TASK REQUIREMENTS: Can you quote the material word for word, starting at its first line and ending at the line that contains "pixels. [x=382, y=111]", both included, with the pictures left out?

Rows taken from a screen grounding dataset:

+++

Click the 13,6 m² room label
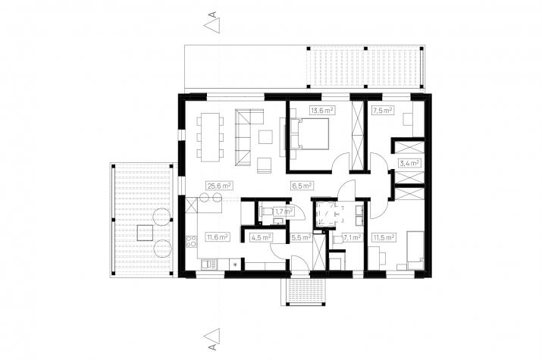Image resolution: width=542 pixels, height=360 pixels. [x=322, y=111]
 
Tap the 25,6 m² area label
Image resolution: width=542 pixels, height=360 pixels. [x=219, y=186]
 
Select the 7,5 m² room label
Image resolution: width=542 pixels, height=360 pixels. [x=382, y=111]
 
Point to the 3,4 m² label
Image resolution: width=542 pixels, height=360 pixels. [x=409, y=163]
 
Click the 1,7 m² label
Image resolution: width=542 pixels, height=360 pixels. [x=284, y=211]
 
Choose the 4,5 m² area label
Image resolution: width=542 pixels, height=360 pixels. [x=261, y=237]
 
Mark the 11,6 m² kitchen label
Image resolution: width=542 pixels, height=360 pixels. [x=217, y=237]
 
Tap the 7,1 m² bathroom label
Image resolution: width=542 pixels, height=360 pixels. [x=352, y=237]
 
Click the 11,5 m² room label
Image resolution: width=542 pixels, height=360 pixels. [x=384, y=237]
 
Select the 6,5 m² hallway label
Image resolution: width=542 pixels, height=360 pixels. [x=302, y=186]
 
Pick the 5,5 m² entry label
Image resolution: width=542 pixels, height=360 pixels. [x=301, y=237]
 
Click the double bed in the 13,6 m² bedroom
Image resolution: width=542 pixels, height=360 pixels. [x=310, y=133]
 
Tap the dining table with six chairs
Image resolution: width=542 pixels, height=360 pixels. [x=210, y=137]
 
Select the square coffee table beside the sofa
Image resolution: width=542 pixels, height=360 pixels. [x=266, y=136]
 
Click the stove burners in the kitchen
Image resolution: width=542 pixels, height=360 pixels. [x=191, y=241]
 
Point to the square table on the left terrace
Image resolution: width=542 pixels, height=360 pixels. [x=146, y=233]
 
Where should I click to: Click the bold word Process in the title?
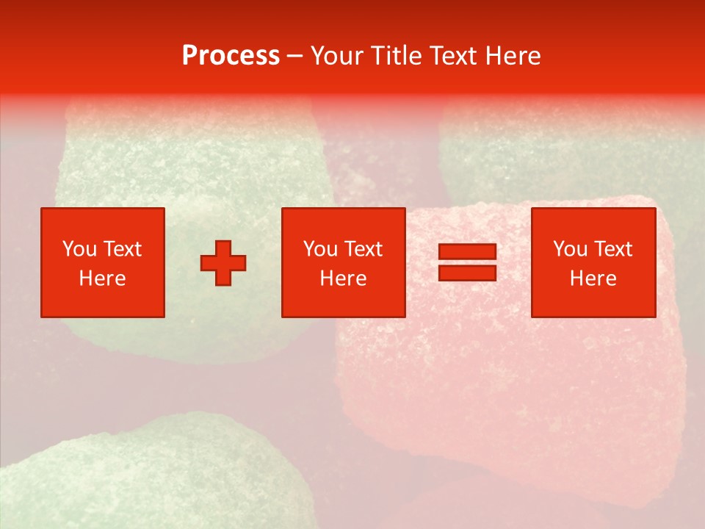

+++

CORRECT RESULT:
Click the 13,6 m² room label
Image resolution: width=542 pixels, height=360 pixels. [x=322, y=111]
 
Tap the 25,6 m² area label
Image resolution: width=542 pixels, height=360 pixels. [x=219, y=186]
 
Select the 7,5 m² room label
Image resolution: width=542 pixels, height=360 pixels. [x=382, y=111]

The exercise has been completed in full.